#Compiler superoptimization for NNUE inference.
17 messages · Page 1 of 1 (latest)
Nice abstract but where is the proposal?

Well, the proposal is to just find some superoptimization tools that perhaps could improve the NNUE inference speed.
finding tools is not difficult either e.g. https://github.com/spcl/dace/
DaCe - Data Centric Parallel Programming. Contribute to spcl/dace development by creating an account on GitHub.
still not a proposal, much less so code, that can be acted on.
you might also look at the pros and cons of https://github.com/official-stockfish/Stockfish/pull/4479
You could try if https://github.com/minotaur-toolkit/minotaur finds an improvement.

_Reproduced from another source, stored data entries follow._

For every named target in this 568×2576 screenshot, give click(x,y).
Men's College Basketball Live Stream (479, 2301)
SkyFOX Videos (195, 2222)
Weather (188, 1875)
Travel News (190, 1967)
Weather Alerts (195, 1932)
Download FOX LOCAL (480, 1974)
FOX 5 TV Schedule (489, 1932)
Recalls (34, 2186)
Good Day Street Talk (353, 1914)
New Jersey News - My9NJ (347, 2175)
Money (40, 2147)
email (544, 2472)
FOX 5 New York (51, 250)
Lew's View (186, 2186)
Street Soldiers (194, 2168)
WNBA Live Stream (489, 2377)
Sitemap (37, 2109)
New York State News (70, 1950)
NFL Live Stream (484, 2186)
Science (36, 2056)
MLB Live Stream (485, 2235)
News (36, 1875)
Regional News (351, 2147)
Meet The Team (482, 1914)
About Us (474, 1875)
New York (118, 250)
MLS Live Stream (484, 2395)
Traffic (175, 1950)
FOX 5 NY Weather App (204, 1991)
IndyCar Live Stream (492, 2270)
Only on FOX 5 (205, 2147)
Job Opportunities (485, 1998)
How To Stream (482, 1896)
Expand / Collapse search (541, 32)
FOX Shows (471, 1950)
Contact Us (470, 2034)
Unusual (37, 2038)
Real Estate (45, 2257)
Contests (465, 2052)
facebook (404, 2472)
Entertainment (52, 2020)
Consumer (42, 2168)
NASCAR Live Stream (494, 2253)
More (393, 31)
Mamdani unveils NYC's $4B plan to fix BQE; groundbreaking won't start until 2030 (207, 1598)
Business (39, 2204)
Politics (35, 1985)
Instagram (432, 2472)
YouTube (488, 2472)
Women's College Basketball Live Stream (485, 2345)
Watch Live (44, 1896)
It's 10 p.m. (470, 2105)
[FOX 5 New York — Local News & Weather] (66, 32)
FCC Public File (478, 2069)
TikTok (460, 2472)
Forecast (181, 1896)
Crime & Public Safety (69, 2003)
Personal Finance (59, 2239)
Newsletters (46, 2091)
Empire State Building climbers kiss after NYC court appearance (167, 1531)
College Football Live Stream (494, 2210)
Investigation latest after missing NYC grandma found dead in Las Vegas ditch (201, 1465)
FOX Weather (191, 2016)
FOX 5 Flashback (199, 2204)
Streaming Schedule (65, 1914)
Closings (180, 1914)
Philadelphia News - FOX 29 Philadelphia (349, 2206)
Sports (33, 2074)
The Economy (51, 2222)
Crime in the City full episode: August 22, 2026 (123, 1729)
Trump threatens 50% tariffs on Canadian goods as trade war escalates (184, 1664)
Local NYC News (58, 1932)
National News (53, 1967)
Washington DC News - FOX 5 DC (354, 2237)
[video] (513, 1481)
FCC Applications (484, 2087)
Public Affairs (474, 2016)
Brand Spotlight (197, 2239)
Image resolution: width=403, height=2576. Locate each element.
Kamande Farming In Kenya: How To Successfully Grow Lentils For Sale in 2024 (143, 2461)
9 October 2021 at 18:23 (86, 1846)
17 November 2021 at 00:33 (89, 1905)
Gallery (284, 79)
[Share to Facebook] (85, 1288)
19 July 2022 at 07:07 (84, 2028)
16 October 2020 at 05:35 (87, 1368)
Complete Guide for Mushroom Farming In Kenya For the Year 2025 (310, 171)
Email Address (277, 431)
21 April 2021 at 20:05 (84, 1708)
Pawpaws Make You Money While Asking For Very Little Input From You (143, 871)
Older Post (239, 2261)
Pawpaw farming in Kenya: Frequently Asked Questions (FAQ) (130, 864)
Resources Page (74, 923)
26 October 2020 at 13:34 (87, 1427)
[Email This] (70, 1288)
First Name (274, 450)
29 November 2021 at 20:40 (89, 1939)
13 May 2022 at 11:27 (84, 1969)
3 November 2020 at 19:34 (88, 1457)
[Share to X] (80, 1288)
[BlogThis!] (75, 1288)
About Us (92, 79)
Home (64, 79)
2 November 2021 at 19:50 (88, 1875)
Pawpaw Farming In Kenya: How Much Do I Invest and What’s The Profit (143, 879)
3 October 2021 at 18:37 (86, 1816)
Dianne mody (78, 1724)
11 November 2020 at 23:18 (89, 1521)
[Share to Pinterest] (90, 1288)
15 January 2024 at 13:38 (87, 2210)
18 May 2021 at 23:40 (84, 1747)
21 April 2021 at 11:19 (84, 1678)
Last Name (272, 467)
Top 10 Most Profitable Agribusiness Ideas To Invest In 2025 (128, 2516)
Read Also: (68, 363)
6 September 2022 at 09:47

A description of Minotaur can be found in https://arxiv.org/abs/2306.00229. - minotaur-toolkit/minotaur
interesting
in my humble opinion the code for each computational step is really hard to improve on, but I think there is still big potential with combining steps or more clever update strategies
so the combining steps idea fits with the 'dace' tool I pasted above. Not sure if it is practical or easy, probably weeks of work to get something going, but I might be wrong. I think the first thing would be to figure out how to get callable code from a reference implementation.
ooh fancy
I think the tricky-ish part is integrating it with all the infrastructure which actually computes what work to do
shall investigate tho
There was an ml specific version https://github.com/spcl/daceml but doesn't seem like it is actively maintained.
(maybe it is integrated in the main repo, maybe not).
actually stockfish use PGO which is another super optimizer complier. also I don't really like stoke or Souper because you need a Linux and docker. because stockfish prioritize flexibility
PGO and superoptimization are two different things. PGO uses profile information to guide the compiler optimizations. Superoptimization means the result is actually optimal regarding some metric (e.g., number of operations).